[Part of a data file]
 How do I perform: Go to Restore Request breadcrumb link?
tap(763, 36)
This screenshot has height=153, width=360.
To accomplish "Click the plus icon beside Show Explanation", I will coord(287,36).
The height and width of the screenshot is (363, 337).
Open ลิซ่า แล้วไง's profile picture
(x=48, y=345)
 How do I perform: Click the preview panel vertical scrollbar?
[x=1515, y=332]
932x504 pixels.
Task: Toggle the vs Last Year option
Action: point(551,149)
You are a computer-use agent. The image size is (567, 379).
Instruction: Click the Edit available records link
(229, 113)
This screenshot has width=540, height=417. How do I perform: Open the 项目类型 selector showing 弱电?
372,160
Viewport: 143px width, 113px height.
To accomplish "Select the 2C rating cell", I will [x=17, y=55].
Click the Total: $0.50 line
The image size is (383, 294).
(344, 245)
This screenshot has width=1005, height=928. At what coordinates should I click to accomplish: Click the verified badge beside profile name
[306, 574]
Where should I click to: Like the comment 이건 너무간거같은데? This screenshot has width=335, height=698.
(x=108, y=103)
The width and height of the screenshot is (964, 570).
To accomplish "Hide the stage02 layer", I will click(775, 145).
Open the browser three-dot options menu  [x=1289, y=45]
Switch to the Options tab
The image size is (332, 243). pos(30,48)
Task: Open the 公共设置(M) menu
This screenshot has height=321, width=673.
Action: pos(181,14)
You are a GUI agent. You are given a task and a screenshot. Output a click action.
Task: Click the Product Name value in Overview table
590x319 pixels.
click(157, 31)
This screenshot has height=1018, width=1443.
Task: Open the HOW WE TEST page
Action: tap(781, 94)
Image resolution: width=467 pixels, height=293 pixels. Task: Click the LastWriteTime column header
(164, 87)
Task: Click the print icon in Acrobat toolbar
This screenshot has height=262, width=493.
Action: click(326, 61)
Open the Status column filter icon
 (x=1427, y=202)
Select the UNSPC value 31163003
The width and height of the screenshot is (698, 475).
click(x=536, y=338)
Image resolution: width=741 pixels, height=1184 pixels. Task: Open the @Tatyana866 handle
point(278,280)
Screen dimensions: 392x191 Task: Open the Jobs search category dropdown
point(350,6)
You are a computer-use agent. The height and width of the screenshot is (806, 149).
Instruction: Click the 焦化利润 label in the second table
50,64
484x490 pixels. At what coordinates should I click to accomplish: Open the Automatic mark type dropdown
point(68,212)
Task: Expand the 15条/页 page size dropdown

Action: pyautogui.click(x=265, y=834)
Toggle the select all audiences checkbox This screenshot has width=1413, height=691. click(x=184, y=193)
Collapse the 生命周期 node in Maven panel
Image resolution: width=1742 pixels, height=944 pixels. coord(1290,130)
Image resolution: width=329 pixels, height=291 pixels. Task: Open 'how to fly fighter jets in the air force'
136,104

Exercise directions: Update the material above by replacing every occurrence of "Instruction" with "Command", leaving everything else unchanged.

Answer to the exercise:
 How do I perform: Go to Restore Request breadcrumb link?
tap(763, 36)
This screenshot has height=153, width=360.
To accomplish "Click the plus icon beside Show Explanation", I will coord(287,36).
The height and width of the screenshot is (363, 337).
Open ลิซ่า แล้วไง's profile picture
(x=48, y=345)
 How do I perform: Click the preview panel vertical scrollbar?
[x=1515, y=332]
932x504 pixels.
Task: Toggle the vs Last Year option
Action: point(551,149)
You are a computer-use agent. The image size is (567, 379).
Command: Click the Edit available records link
(229, 113)
This screenshot has width=540, height=417. How do I perform: Open the 项目类型 selector showing 弱电?
372,160
Viewport: 143px width, 113px height.
To accomplish "Select the 2C rating cell", I will [x=17, y=55].
Click the Total: $0.50 line
The image size is (383, 294).
(344, 245)
This screenshot has width=1005, height=928. At what coordinates should I click to accomplish: Click the verified badge beside profile name
[306, 574]
Where should I click to: Like the comment 이건 너무간거같은데? This screenshot has width=335, height=698.
(x=108, y=103)
The width and height of the screenshot is (964, 570).
To accomplish "Hide the stage02 layer", I will click(775, 145).
Open the browser three-dot options menu  [x=1289, y=45]
Switch to the Options tab
The image size is (332, 243). pos(30,48)
Task: Open the 公共设置(M) menu
This screenshot has height=321, width=673.
Action: pos(181,14)
You are a GUI agent. You are given a task and a screenshot. Output a click action.
Task: Click the Product Name value in Overview table
590x319 pixels.
click(157, 31)
This screenshot has height=1018, width=1443.
Task: Open the HOW WE TEST page
Action: tap(781, 94)
Image resolution: width=467 pixels, height=293 pixels. Task: Click the LastWriteTime column header
(164, 87)
Task: Click the print icon in Acrobat toolbar
This screenshot has height=262, width=493.
Action: click(326, 61)
Open the Status column filter icon
 (x=1427, y=202)
Select the UNSPC value 31163003
The width and height of the screenshot is (698, 475).
click(x=536, y=338)
Image resolution: width=741 pixels, height=1184 pixels. Task: Open the @Tatyana866 handle
point(278,280)
Screen dimensions: 392x191 Task: Open the Jobs search category dropdown
point(350,6)
You are a computer-use agent. The height and width of the screenshot is (806, 149).
Command: Click the 焦化利润 label in the second table
50,64
484x490 pixels. At what coordinates should I click to accomplish: Open the Automatic mark type dropdown
point(68,212)
Task: Expand the 15条/页 page size dropdown

Action: pyautogui.click(x=265, y=834)
Toggle the select all audiences checkbox This screenshot has width=1413, height=691. click(x=184, y=193)
Collapse the 生命周期 node in Maven panel
Image resolution: width=1742 pixels, height=944 pixels. coord(1290,130)
Image resolution: width=329 pixels, height=291 pixels. Task: Open 'how to fly fighter jets in the air force'
136,104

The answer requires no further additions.